HOUSTON, May 30, 2012 – For the past 41 years at the University of Houston, James Anderson has built an impressive legacy, whether through teaching students at the College of Education, writing academic articles and papers, or representing UH in his current position—executive associate to UH System Chancellor and UH President Renu Khator.
With his retirement from UH, effective June 1, Anderson has earned a well-deserved rest – which his track record says will last only until he identifies a new way to have an influence. Anderson has always led a productive life. As a young man, he followed in the footsteps of his parents, both of whom were educators. He obtained a Bachelor of Arts in political science from the University of Kansas, a Master of Science in education from Kansas State Teachers College and a Ph.D. in social science education from The Ohio State University. After graduation, he elected to start his career at UH for two reasons — an opportunity to make a difference and to live in a growing city.
“The recruiting team from UH wanted me to come because they thought I could be helpful to the College of Education, the University of Houston and the city in helping them work on problems regarding diversity, how and what people were taught in schools about culture, and legal issues related to segregation, integration and diversity that public educational institutions were facing at that time,” Anderson says.

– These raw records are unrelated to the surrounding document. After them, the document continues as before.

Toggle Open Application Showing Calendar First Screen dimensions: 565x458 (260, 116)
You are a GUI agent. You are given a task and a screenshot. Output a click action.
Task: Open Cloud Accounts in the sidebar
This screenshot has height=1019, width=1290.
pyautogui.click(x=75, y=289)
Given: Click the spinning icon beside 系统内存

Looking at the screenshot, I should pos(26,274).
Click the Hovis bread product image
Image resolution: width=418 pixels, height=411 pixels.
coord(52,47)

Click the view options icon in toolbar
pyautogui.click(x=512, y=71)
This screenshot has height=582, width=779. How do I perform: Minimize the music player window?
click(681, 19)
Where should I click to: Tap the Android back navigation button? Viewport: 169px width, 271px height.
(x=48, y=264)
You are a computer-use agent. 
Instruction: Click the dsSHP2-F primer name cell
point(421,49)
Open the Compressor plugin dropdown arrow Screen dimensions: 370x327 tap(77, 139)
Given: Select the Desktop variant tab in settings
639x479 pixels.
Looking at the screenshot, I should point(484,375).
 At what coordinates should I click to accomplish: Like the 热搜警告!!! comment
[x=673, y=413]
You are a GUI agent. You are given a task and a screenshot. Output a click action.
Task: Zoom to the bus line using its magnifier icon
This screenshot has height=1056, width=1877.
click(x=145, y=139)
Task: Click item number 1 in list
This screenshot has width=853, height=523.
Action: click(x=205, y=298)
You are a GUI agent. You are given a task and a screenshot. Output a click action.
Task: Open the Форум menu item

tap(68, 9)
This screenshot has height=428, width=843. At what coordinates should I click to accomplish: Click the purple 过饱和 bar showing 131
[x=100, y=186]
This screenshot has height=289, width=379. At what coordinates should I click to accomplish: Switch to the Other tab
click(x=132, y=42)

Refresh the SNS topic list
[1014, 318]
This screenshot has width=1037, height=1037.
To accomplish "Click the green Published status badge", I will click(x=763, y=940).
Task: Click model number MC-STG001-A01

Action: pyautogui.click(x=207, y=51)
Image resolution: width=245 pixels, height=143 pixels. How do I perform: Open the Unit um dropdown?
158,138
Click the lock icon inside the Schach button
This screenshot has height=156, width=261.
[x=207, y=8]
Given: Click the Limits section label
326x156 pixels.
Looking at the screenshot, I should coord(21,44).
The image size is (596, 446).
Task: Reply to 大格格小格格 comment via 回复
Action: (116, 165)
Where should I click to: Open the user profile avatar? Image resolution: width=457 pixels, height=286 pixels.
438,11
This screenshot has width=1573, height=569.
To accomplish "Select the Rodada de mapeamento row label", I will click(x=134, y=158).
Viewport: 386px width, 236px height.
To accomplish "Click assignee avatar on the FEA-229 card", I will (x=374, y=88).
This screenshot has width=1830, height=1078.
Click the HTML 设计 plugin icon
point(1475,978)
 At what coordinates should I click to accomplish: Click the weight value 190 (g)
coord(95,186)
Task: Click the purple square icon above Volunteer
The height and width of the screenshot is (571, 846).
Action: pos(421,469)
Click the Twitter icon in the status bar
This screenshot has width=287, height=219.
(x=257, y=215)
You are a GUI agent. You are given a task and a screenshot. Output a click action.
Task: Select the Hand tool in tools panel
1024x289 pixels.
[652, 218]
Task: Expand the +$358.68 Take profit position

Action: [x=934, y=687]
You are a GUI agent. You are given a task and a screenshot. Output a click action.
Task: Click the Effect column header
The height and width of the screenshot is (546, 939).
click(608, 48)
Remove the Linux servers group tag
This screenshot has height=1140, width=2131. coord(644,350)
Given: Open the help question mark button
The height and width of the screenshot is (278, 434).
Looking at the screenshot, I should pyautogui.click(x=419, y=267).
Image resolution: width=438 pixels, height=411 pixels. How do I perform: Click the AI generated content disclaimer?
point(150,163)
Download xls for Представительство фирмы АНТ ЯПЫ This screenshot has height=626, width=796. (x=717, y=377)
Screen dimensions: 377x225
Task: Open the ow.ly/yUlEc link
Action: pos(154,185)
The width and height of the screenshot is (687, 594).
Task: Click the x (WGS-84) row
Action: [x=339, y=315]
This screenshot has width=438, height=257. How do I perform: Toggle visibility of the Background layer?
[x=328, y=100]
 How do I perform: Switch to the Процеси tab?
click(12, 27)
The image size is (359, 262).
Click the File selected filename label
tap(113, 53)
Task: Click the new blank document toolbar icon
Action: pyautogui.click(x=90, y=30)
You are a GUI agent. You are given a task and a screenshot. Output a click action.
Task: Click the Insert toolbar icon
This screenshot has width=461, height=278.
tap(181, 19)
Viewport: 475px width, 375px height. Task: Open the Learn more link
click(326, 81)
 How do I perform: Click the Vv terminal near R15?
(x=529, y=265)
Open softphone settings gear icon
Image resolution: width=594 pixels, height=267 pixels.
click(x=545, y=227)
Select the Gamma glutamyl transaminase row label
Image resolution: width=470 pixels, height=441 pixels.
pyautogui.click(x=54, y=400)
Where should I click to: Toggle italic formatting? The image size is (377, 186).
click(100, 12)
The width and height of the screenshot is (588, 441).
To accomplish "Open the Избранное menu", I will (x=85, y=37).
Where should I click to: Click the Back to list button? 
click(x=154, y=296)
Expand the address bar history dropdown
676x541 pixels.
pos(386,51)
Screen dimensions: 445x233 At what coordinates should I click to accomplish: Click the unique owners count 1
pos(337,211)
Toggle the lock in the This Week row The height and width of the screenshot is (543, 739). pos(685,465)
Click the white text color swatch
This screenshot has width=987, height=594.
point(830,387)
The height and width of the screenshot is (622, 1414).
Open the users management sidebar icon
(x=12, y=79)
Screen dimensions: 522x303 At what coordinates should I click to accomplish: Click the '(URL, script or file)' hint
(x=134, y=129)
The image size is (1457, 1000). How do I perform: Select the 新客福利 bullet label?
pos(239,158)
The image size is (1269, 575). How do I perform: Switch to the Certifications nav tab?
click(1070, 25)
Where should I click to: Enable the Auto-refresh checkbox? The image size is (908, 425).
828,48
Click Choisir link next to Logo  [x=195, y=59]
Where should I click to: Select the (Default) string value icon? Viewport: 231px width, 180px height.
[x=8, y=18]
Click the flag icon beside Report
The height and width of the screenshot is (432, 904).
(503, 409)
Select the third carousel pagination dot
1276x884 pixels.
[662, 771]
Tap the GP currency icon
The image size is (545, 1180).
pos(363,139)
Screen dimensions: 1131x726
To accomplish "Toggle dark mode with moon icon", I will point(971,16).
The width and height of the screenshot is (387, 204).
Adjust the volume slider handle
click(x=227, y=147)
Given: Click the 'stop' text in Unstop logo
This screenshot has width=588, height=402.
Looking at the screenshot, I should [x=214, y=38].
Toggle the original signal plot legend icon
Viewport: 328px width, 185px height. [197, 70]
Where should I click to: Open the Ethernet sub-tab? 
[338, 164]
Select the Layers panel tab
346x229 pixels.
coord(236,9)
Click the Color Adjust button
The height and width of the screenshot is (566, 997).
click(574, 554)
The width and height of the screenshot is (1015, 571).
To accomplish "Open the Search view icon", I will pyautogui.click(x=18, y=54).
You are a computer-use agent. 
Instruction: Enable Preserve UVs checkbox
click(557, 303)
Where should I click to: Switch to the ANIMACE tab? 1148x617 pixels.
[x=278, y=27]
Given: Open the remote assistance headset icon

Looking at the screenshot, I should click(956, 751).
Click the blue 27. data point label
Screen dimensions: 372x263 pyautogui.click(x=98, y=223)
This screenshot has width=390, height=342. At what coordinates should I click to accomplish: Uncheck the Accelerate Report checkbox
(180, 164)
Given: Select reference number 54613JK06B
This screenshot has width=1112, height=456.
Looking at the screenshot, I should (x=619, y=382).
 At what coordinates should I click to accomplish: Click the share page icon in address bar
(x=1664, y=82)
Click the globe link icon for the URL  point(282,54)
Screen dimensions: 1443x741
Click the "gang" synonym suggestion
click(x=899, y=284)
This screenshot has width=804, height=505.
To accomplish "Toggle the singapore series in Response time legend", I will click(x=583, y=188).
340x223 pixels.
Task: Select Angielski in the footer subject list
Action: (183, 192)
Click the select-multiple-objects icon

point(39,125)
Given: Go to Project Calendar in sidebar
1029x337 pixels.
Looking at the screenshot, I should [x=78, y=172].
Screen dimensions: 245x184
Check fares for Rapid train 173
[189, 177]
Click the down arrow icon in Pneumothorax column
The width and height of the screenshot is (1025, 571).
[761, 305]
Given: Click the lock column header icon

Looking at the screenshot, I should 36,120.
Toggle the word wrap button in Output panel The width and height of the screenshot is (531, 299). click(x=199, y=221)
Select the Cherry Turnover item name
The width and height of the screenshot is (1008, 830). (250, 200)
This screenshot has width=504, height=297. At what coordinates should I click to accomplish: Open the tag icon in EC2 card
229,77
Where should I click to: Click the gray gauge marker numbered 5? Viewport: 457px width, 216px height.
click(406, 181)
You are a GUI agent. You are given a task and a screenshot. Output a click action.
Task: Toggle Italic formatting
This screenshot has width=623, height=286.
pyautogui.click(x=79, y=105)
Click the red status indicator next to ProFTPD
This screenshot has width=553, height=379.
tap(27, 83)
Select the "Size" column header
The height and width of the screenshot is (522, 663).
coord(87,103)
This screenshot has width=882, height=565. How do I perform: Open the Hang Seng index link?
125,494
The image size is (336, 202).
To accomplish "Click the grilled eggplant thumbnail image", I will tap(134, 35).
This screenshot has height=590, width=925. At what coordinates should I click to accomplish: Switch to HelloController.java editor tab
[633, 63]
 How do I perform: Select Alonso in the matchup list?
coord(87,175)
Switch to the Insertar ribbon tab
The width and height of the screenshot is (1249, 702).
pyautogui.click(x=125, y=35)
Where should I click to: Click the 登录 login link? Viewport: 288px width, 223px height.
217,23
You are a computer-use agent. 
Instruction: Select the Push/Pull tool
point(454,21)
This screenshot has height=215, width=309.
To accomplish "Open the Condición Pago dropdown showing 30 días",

His father also influenced his decision.
“My father told me he thought Houston was going to be a great town one day, that it would be a city where he thought new people and new ideas could take root and that a person could come and make a real contribution, exist in a growing economy and raise a family in a good environment,” he says.
Since those early years, Anderson has served as a tenured education professor, director of UH’s International Multicultural Education Institute and a member of various Fulbright Scholars national selection committees. He is the author of various articles, papers and monographs and was a co-editor of The Journal of Educational Equity and Leadership for five years. Additionally, Anderson is the recipient of various honors and awards including the Gold Prize Award in Black History presented by the International Film and Television Festival and the Lyndon B. Johnson Space Center Award for Excellence in Equity and Communication.
In his current position, he represents Khator in a wide range of external and internal university activities, serving as a liaison to communities, businesses, civic and governmental agencies; developing university partnerships and related academic activities; and working with the Office of the President’s projects and initiatives. During his more than four decades at UH, Anderson has seen the university outgrow its Cougar High image.
“The greatest changes I’ve seen at the university would first be its intellectual maturation, including the quality of faculty, our curricula offerings and the newly evolving global relations and focus for preparing our students,” Anderson says. “We are, comparatively, a very good university in so many ways. The second is the long and continuing transformation from being an “island in the sea” with very limited relations to the city we live in to the designation from the Carnegie Foundation for the Advancement of Teaching’s highest community engagement classification.”
As Anderson finishes his last hectic week on campus, he looks forward to peaceful days, spending more time with his family and traveling with his wife. But, he says with a smile, he may take a break from his life of leisure to consult and, perhaps, write a book.
“I think the most exciting thing that I will miss will be my experiences in being able to possibly affect somebody’s ideas or thinking,” Anderson says. “I’ll miss the many times I have been blessed with helping make something good happen to children, students and people in this city in the name of the University of Houston.”